### [Set tasks]
(1) Answer these from the forum post on carb venturi temperature:
(a) Where on the venturi does carb ice form?
(b) Which two responses does the post call correct?
(c) At what altitude did the writer encounter carb ice?
(2) Print the passage of the forum post on carb venturi temperature starting at "PPRuNe Forums - View" and ending at "the fan stops.".
(3) Write what comes next in the forum post on carb venturi temperature, picking up after its final sentence.

### [Text shown]
PPRuNe Forums - View Single Post - The Practical effect of Temp in a carb venturi
Old 1st Apr 2010, 03:31
  #5 (permalink)  
Graybeard
 
Join Date: Nov 2006
Location: SoCalif
Posts: 896
Likes: 0
Received 0 Likes on 0 Posts
..what kind of impact would the venturi have on airflow temp in a light single?
That is well answered above. Also pertinent is what impact the airflow temp has on the venturi. Carb ice forms on the downwind end of the venturi and disturbs its aerodynamics, causing the airflow to draw less fuel, to the point of starving the engine. Carb heat and full rich are the correct responses. A few cc of ice will make you sweat - when the fan stops.

Legend has it that carb icing occurs at partial throttle. Not always.

The only time I encountered carb ice in the 150 Franklin engine in my Bellanca Cruisair, was full throttle, leaned, at 5,500 feet over the former atomic power plant near Portland, Oregon. The icing remained almost to landing some 20 miles away.

### [Record set]
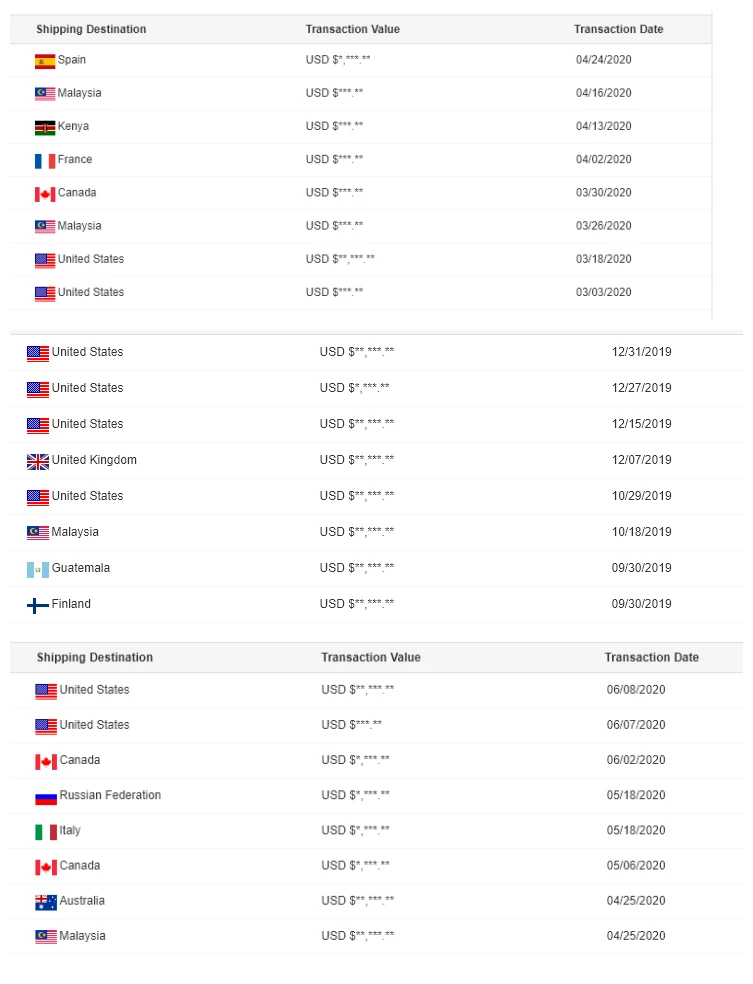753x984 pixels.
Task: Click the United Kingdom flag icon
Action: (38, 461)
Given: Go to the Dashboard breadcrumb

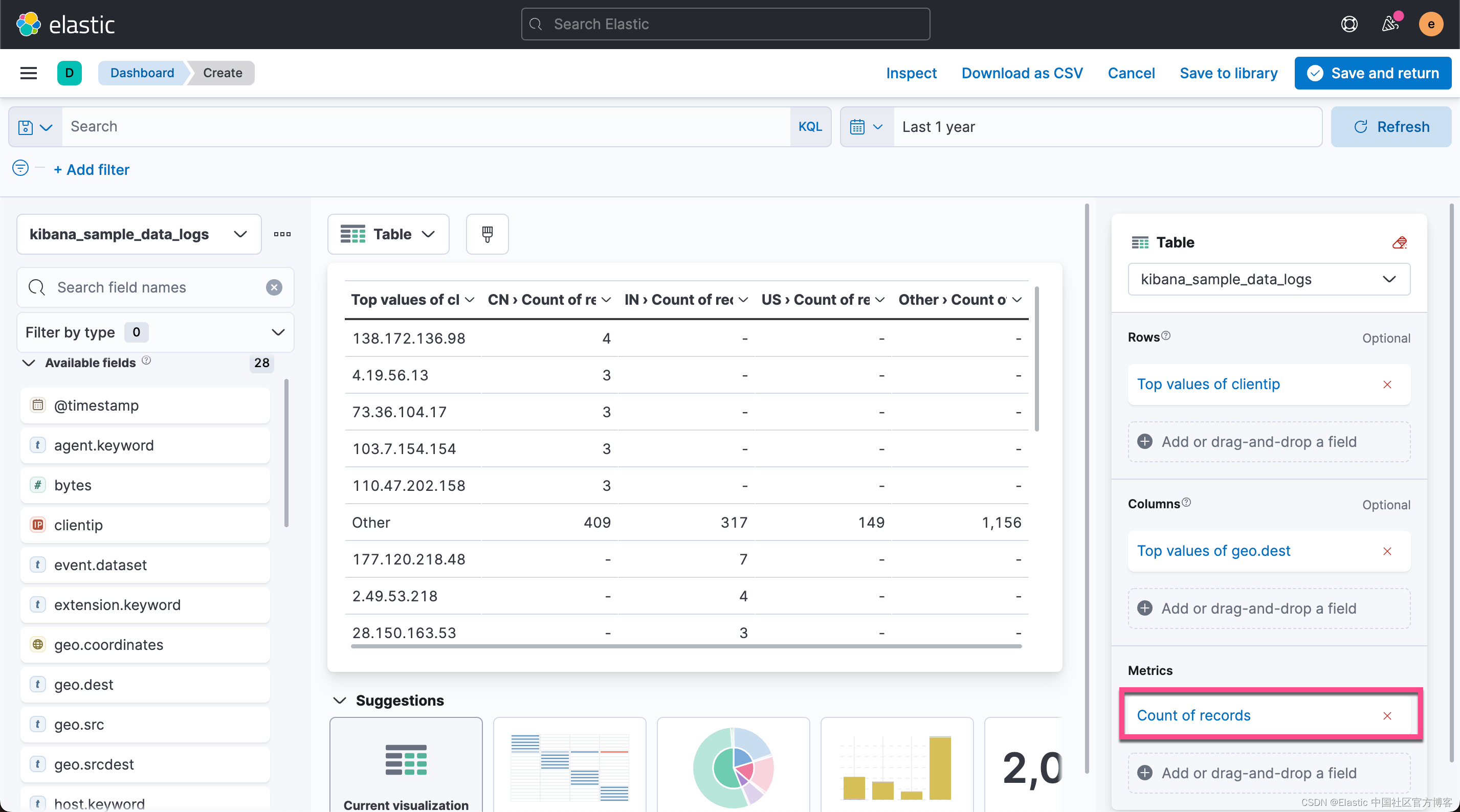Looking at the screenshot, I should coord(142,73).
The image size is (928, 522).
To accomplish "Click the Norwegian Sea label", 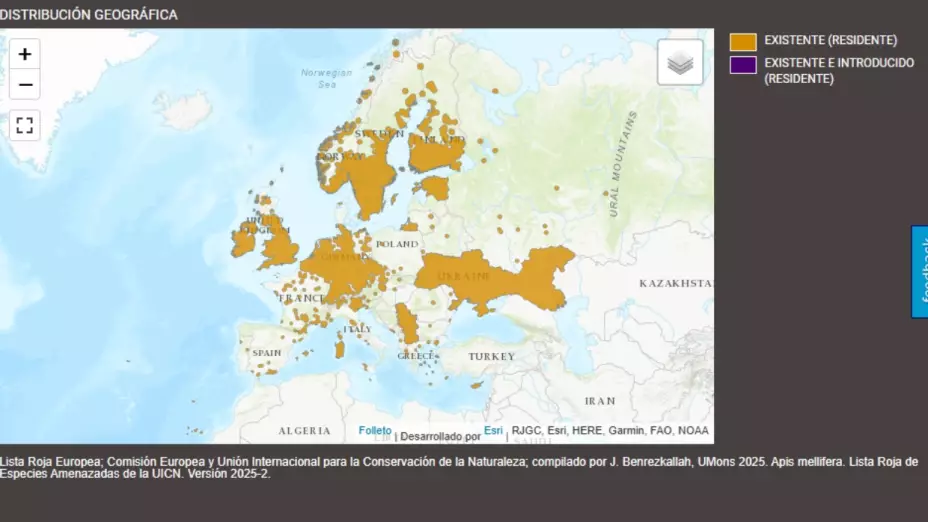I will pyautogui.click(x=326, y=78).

### [The replies]
(1)
(a) On the downwind end of the venturi.
(b) Carb heat and full rich.
(c) 5,500 feet.

(2)
PPRuNe Forums - View Single Post - The Practical effect of Temp in a carb venturi
Old 1st Apr 2010, 03:31
  #5 (permalink)  
Graybeard
 
Join Date: Nov 2006
Location: SoCalif
Posts: 896
Likes: 0
Received 0 Likes on 0 Posts
..what kind of impact would the venturi have on airflow temp in a light single?
That is well answered above. Also pertinent is what impact the airflow temp has on the venturi. Carb ice forms on the downwind end of the venturi and disturbs its aerodynamics, causing the airflow to draw less fuel, to the point of starving the engine. Carb heat and full rich are the correct responses. A few cc of ice will make you sweat - when the fan stops.

(3)
The only time I encountered carb ice in the later 165 Franklin with larger carb, in the same Bellanca, several years later, was at 1,500 feet, near full throttle on climbout from KSAN. The rough running took me by such surprise that icing didn't occur to me. In fact, I was rehearsing my mayday call for return when I remembered what an ATC guy had told me over coffee. They have an emergency checklist in the tower cab, with basic instructions like full mixture, fullest tank, carb heat(!)...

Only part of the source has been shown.